El nuevo espacio del dos estrellas Michelin cuenta con casi mil metros distribuidos en diversos espacios diseñados con maestría por Lázaro Rosa-Violan. Destacan los cientos de bombillas que iluminan el local y nos trasladan con la memoria a las ferias andaluzas. Pero lo mejor es la inmensa carta: hasta 65 especialidades que ponen muy difícil la elección al comensal. Es importante advertir que el local es algo ruidoso y que el concepto está pensado para compartir platos: BIBO no es un restaurante de alta cocina.

FISMULER. Ubicado en plena calle Sagasta, muy cerca de Alonso Martínez, nos encontramos ante la última propuesta de Nino Redruello y Patxi Zumárraga, (La Ancha y Las Tortillas de Gabino) y los que se encargan de Tatel. Por tanto, la calidad gastronómica y una excelente materia prima están garantizadas. El concepto es arriesgado ya que se trata de un ambiente diáfano, al estilo nórdico, con mesas corridas, sin mantel ni artificios en el servicio

Los platos cambian a diario según el producto de mercado (natural y ecológico) y la filosofía es elaborar una cocina sencilla, sin más pretensiones que las conseguir una buena cocina rica y saludable. No hay que dejar de probar el paté casero, los garbanzos con cigalitas, los huevos con trufa y la tarta de tres quesos.

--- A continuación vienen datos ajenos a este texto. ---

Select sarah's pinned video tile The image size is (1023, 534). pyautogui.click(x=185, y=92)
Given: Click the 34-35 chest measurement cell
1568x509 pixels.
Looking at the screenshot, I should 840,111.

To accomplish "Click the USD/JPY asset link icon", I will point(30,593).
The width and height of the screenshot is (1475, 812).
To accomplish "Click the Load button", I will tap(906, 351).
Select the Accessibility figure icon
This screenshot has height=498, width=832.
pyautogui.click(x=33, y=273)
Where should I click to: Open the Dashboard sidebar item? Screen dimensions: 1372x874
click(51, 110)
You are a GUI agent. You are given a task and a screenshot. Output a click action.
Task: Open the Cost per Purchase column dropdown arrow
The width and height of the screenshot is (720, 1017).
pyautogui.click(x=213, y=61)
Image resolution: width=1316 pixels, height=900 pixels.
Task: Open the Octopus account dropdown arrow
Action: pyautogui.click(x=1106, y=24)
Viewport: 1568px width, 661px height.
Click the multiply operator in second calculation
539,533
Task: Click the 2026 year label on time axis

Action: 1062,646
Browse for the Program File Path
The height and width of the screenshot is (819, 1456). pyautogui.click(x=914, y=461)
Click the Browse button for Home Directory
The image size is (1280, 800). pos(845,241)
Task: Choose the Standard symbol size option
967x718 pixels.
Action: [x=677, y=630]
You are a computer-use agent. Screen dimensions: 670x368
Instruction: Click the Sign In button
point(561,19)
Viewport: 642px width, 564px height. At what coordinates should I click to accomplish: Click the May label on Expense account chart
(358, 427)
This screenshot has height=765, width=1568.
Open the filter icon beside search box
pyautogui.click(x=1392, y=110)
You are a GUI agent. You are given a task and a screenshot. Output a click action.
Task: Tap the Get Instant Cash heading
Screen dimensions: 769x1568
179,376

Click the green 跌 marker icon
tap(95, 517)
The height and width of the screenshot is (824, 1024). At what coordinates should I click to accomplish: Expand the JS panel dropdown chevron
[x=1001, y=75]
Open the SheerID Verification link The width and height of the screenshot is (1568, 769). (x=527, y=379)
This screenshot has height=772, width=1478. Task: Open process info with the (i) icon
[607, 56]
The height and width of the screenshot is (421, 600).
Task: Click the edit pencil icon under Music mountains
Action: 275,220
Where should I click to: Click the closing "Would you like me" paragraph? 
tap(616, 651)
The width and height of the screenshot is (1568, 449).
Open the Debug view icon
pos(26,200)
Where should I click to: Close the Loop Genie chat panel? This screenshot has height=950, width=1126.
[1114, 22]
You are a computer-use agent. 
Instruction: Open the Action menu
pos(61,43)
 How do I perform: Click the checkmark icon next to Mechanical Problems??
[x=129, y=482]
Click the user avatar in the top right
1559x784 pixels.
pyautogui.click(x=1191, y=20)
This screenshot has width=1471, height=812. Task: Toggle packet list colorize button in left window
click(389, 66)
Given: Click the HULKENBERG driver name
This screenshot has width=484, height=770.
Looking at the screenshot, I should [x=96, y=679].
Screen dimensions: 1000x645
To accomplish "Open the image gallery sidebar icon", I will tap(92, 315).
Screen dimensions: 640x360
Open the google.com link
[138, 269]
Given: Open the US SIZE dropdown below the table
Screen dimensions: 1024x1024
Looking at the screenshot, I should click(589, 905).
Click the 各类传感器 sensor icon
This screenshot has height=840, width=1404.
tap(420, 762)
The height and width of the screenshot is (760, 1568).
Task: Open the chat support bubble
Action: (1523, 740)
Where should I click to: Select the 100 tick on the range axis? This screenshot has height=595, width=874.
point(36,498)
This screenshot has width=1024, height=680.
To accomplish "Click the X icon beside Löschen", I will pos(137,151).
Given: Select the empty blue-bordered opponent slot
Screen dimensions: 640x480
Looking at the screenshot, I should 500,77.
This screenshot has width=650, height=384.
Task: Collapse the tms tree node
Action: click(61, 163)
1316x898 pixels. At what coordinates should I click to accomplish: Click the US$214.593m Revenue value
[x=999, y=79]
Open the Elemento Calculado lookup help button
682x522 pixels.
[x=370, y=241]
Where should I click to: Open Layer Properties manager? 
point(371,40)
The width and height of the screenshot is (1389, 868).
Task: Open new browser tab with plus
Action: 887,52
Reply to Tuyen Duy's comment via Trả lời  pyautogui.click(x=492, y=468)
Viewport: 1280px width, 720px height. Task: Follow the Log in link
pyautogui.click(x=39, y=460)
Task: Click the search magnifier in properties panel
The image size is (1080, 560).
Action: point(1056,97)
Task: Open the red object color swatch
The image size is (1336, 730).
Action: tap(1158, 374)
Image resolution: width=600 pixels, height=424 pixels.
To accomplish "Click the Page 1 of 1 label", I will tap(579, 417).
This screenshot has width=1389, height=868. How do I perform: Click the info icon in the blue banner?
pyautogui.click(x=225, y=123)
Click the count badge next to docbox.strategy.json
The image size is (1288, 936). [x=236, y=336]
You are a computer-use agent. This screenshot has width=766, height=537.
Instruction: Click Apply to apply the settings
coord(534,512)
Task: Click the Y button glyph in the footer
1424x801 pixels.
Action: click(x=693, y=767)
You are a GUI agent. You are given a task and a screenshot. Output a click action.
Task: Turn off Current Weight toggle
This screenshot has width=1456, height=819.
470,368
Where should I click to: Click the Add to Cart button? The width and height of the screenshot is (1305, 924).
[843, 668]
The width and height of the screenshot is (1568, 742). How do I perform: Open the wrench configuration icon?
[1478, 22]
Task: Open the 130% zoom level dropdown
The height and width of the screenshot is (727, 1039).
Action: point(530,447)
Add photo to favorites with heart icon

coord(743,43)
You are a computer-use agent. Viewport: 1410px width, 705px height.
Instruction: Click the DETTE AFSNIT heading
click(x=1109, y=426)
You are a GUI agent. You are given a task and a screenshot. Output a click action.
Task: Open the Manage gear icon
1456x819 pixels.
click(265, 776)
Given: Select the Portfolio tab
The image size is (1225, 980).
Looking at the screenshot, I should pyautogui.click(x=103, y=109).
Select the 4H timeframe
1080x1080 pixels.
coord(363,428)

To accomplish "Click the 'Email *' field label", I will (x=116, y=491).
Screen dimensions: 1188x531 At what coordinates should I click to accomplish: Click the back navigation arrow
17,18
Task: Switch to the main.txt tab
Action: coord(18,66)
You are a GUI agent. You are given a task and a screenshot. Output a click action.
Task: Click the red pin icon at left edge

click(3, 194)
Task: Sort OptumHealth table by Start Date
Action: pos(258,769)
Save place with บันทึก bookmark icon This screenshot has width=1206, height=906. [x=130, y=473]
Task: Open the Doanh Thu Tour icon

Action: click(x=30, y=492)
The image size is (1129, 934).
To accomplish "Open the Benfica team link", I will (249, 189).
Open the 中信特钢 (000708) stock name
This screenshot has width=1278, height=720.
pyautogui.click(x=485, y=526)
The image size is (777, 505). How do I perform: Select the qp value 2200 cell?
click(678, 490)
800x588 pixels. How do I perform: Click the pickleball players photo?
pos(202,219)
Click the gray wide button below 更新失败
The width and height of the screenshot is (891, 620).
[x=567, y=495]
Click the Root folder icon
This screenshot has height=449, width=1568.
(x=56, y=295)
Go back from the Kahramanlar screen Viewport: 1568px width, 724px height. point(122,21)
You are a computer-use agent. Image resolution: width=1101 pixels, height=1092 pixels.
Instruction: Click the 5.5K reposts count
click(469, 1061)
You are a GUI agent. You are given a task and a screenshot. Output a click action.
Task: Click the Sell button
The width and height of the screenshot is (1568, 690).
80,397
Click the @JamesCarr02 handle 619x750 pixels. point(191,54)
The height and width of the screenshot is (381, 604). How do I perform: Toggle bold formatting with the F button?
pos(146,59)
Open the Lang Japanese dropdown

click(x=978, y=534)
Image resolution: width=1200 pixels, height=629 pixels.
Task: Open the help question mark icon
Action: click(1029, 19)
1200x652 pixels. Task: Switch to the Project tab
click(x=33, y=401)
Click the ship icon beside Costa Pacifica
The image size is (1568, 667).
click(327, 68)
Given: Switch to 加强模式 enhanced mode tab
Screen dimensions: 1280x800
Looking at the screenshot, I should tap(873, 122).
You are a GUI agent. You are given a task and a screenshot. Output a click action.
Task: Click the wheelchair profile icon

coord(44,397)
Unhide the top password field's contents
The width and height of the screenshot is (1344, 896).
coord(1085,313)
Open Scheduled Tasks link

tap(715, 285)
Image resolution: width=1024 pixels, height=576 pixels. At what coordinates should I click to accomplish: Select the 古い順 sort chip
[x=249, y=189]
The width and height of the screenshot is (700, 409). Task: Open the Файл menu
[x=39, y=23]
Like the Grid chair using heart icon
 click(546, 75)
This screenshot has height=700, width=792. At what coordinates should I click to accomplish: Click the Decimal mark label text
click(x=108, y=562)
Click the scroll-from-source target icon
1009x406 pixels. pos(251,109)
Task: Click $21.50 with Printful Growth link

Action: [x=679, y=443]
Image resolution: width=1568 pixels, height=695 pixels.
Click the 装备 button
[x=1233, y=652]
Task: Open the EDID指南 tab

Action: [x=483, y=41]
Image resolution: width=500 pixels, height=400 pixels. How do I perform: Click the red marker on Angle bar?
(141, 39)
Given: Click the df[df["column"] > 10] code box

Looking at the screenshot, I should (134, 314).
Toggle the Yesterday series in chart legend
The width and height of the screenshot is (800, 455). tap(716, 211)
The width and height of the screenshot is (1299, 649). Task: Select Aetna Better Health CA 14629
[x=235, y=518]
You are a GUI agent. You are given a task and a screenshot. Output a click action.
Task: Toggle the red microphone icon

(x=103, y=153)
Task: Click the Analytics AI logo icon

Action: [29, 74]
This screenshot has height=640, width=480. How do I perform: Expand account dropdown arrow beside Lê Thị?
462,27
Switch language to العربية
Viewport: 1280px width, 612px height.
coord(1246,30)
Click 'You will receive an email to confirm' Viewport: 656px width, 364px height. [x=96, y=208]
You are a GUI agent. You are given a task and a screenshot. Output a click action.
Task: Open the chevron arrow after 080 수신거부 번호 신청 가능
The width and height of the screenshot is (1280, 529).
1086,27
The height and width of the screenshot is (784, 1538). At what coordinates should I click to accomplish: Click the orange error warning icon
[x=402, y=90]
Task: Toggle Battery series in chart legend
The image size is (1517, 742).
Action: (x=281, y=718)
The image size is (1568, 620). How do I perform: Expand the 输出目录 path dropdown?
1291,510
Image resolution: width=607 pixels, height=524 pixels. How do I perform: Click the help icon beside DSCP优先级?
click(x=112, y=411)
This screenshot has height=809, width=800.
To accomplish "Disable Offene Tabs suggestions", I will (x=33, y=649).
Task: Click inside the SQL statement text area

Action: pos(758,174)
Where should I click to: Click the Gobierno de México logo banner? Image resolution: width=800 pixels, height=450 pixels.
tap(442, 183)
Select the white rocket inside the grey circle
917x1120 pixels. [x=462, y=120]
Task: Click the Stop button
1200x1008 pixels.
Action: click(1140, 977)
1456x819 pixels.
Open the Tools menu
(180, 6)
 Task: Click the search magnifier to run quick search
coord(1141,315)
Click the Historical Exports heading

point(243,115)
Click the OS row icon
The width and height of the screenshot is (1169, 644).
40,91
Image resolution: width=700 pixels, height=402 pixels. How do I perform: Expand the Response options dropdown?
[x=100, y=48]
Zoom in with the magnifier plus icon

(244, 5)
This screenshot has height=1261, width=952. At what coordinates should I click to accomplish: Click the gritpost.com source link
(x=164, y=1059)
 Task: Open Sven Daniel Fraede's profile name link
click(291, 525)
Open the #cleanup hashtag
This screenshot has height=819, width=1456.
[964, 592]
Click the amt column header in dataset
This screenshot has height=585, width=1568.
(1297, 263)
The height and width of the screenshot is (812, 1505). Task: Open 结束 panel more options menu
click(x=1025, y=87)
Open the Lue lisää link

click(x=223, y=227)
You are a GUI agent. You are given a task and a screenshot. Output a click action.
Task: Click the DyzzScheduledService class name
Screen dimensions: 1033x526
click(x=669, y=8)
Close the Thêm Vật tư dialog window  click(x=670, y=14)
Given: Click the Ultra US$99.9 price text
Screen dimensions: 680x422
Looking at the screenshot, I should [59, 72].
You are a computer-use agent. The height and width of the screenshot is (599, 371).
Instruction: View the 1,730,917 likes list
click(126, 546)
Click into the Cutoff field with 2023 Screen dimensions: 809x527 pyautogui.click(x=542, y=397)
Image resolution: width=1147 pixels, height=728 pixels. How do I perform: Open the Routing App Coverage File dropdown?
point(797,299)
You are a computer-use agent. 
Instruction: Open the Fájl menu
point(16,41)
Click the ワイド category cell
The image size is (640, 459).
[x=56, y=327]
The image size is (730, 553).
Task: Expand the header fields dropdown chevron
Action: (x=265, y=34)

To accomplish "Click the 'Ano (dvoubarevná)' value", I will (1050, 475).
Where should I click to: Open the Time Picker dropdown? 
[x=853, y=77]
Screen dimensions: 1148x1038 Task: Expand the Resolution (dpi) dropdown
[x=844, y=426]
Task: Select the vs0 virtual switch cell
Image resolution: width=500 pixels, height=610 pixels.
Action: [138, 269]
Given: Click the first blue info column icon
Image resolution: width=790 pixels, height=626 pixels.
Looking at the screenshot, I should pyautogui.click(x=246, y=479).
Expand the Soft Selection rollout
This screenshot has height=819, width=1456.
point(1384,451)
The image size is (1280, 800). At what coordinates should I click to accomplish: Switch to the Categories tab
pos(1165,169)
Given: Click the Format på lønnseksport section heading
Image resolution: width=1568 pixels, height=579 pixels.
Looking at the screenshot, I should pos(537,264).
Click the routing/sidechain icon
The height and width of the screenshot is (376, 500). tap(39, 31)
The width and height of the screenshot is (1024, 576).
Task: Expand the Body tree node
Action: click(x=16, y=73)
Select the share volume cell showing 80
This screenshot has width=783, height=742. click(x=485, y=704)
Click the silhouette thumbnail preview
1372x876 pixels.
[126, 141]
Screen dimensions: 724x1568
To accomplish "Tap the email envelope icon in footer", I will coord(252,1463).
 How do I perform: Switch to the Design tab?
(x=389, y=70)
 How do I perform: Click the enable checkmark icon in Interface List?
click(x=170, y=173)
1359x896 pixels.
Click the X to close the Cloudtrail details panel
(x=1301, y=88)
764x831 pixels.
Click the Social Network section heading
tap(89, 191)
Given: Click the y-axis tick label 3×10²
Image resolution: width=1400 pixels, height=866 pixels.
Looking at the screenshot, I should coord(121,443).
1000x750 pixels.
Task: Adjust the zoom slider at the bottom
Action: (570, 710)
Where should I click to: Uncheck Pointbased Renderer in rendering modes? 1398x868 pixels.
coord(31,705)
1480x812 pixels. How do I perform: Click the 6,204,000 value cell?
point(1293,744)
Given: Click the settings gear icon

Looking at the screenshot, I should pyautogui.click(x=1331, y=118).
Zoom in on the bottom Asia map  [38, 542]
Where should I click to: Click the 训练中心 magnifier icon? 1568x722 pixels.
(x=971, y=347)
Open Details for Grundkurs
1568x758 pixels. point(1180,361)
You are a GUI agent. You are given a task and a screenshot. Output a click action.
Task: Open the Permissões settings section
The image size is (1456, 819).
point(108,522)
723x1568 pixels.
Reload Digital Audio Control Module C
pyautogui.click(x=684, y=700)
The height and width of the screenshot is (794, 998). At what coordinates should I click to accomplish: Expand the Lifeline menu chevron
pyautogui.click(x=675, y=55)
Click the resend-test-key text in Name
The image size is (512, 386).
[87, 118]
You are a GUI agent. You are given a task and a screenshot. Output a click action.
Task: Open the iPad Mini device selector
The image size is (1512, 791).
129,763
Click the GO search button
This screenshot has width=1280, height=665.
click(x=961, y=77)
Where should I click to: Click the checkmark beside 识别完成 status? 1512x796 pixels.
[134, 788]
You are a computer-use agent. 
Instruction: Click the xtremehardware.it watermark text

El PABELLÓN. Es la opción de restaurante a la carta del recién inaugurado Florida Retiro.  Todos los espacios gastronómicos del nuevo complejo son responsabilidad de Joaquín de Felipe y el interiorismo ha estado a cargo de Pascua Ortega, que ha elegido para cada zona del proyecto un estilo, materiales y una iluminación diferente. La cocina de El Pabellón está basada en productos locales comprometidos con la producción ecológica, la artesanía y la sostenibilidad. Entre su carta destaca pretenden introducir lo mejor de la cocina mediterránea basada en el producto artesano. Están muy ricas las sardinas marinadas con cítricos y aguacate sobre gazpacho verde, el atún rojo con cinco cortes distintos o la Charlotte de tiramisú como postre.

Pero el valor añadido del restaurante, sin duda, es comer dentro del mismo Parque del Retiro una cocina de vanguardia, en un entorno elegante y con vistas privilegiadas.

SUSHITA CAFÉ. El japonés fusión de moda de la capital se encuentra en estos momentos en la calle Miguel Ángel. Se trata de un restaurante con una cocina sin pretensiones, pero rica y honesta, basada en los clásicos de esta gastronomía con algunas licencias -sushi, noodles, niguiris, tartares, rolls…-. Lo mejor es el espacio, cálido, luminoso y rodeado de cristaleras: una decoración ideal que consigue una atmósfera relajada. Se puede disfrutar del showcooking del sushiman, un maestro que elabora platos de todo tipo al momento.

 

Debes probar el foie con peras caramelizas y frambuesa, el pollo de corral, los excelentes noodles, los baos o el salmón en hoja de loto. También tienen un rincón take away para llevar a casa y una interesante carta de cócteles.